第36章 春耕压冠礼
李闲缩在承天门外的人堆里,四周皆是身着朱紫的高官。
身为「权知户部员外郎」,这是他第一次有资格正式参加朔望朝参,
四姓奏疏递上去三天了,陛下留中不发。
世家也在拖。
互市的章程还压在唐俭案头,侯君集等着他拿到联名签字。
将作监那边郑元催了两回人,说新炉子缺铁料。
哪头都在等他。位不高,操心的事还蛮多。
可他也在等。等陛下的信号,究竟该从哪个倒霉的世家身上先撕开一道口子?
鼓声响起。百官鱼贯而入。
……
太极殿。
朝会已进行一个时辰。议过边境屯田丶州府考绩,李闲听得有些困倦。
忽闻班中有人出列。
「臣礼部尚书豆卢宽,有本启奏。」
李闲抬眼望去。
豆卢宽是鲜卑大族之后,身量不高,声气却足。
「太子将行冠礼,臣谨按阴阳家言,二月二十日为大吉,宜行大典。请追征关内道折冲府府兵,充作仪仗,以彰国威。」
「陛下。
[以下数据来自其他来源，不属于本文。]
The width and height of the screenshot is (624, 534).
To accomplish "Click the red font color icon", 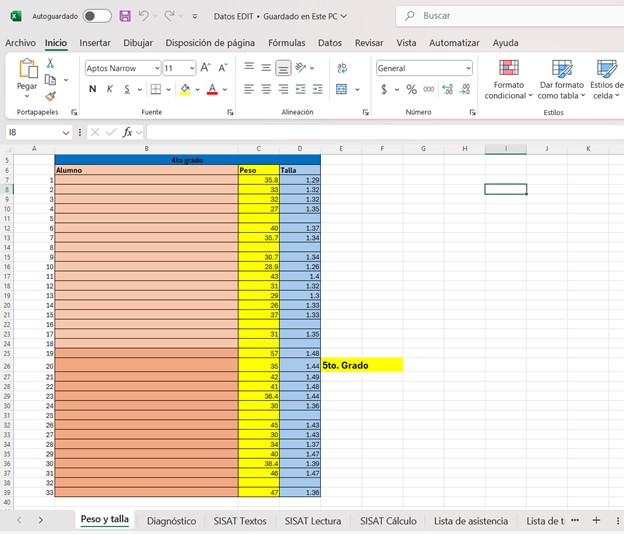I will point(211,89).
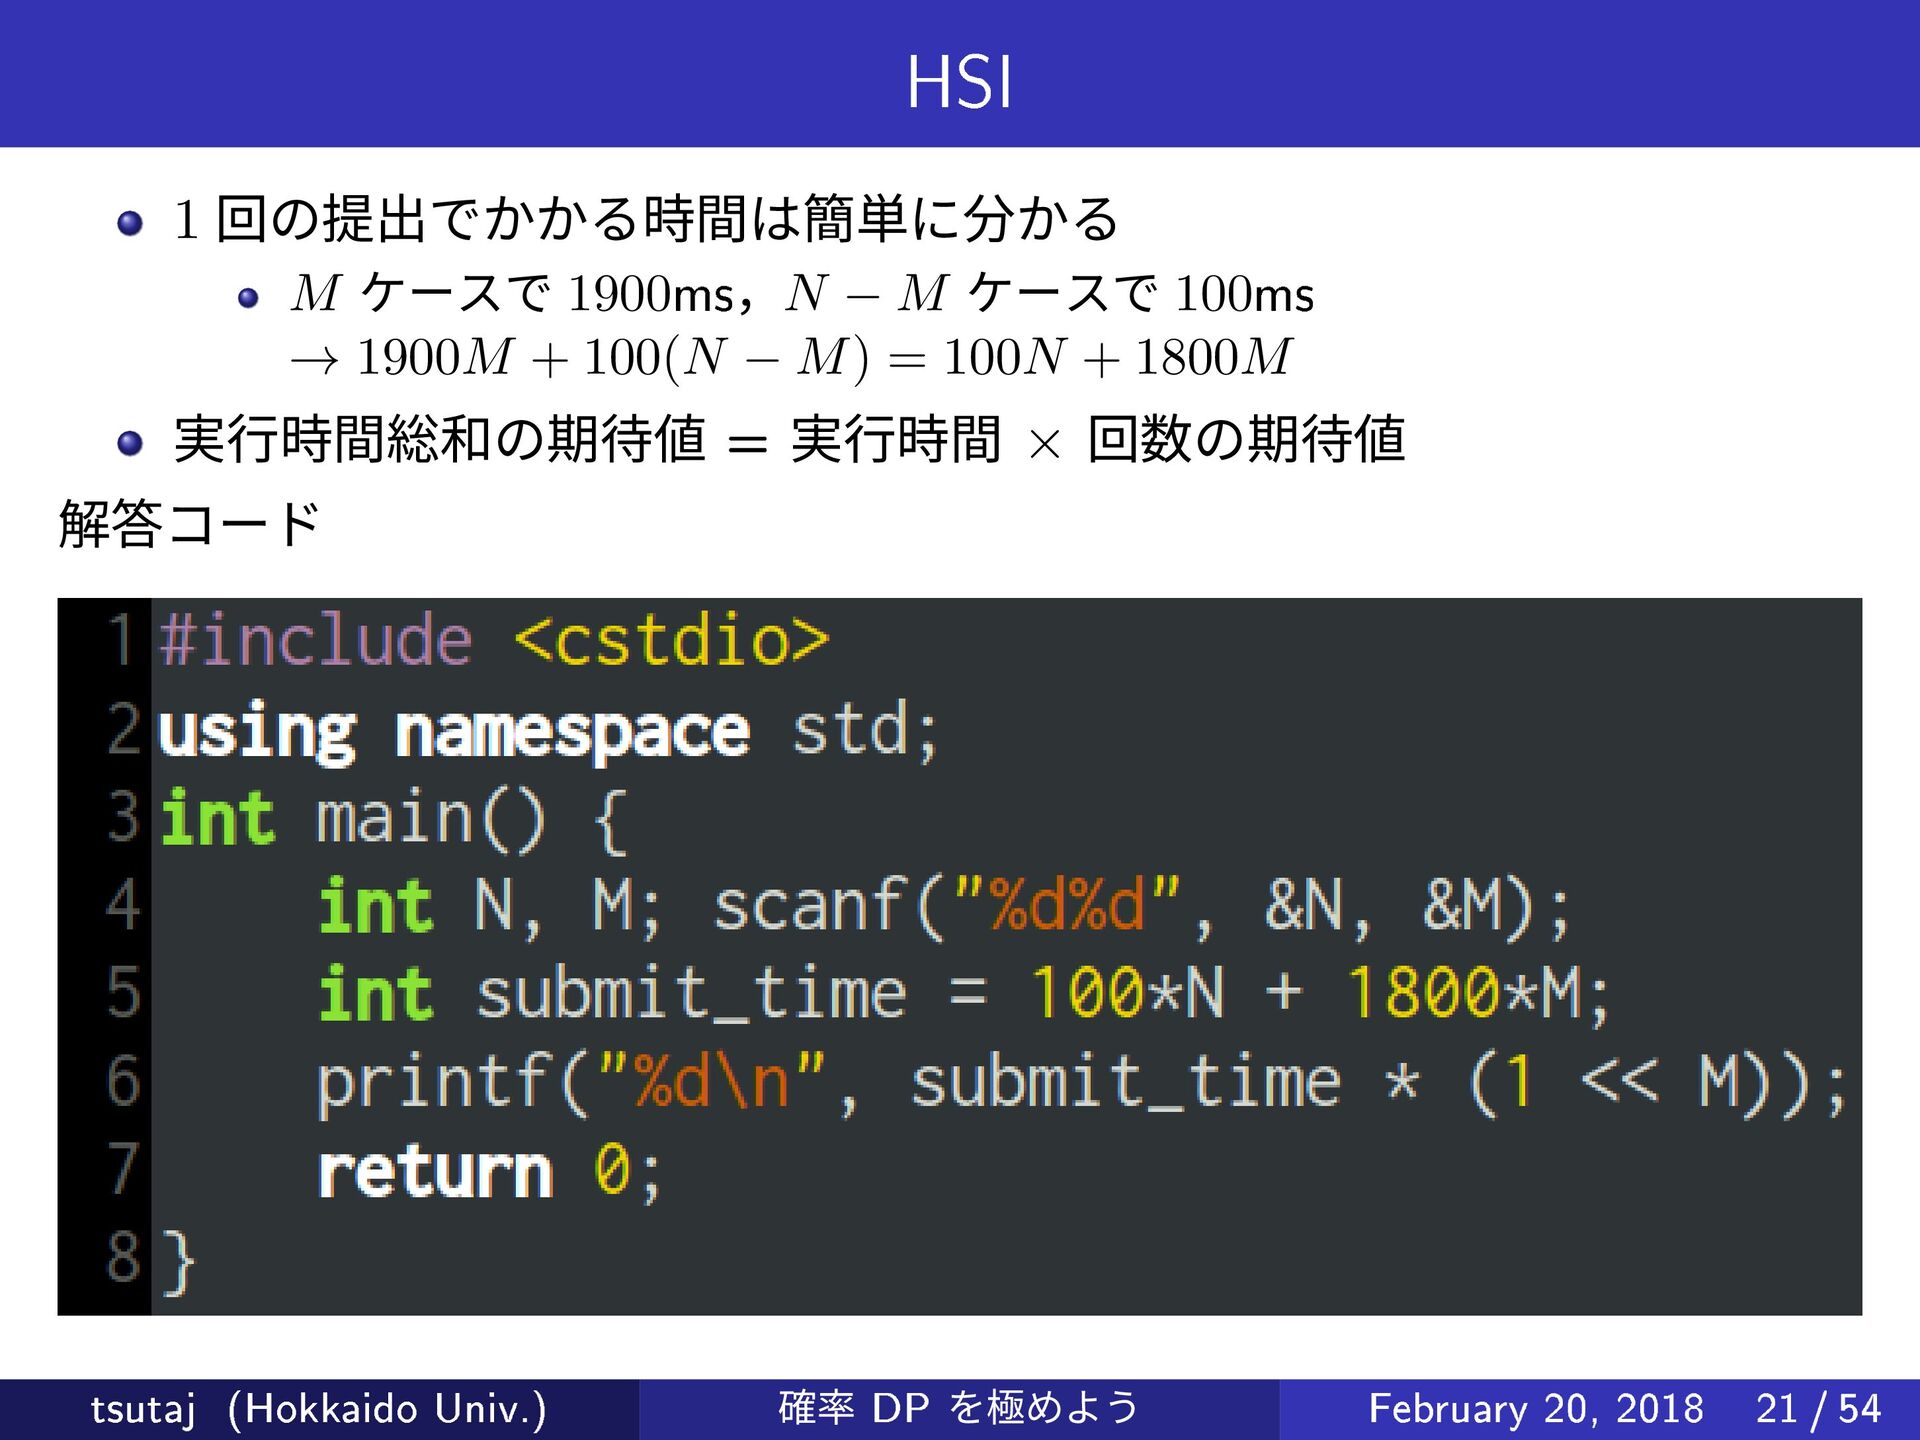Click the 解答コード heading
Image resolution: width=1920 pixels, height=1440 pixels.
click(188, 524)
」太子少保萧瑀出班附和,「阴阳家推算,二月确是吉期。储君冠礼,关乎国本,不可轻忽。」
李闲心里咯噔一下。
开什么玩笑!
惊蛰刚过,地才解冻。关中八百里秦川上,家家户户正卯足了劲等着春耕下种。
这时候行冠礼,按规矩得徵调几万府兵当仪仗。几万壮劳力一走,关中的地谁来种?
种不上就是一季绝收,一季绝收就是千家万户勒紧裤腰带啃树皮。
更要命的是,将作监那边刚招的一批府兵学徒,正在没日没夜地熟悉新式灌钢法。人一抽走,新军备的量产就得停摆。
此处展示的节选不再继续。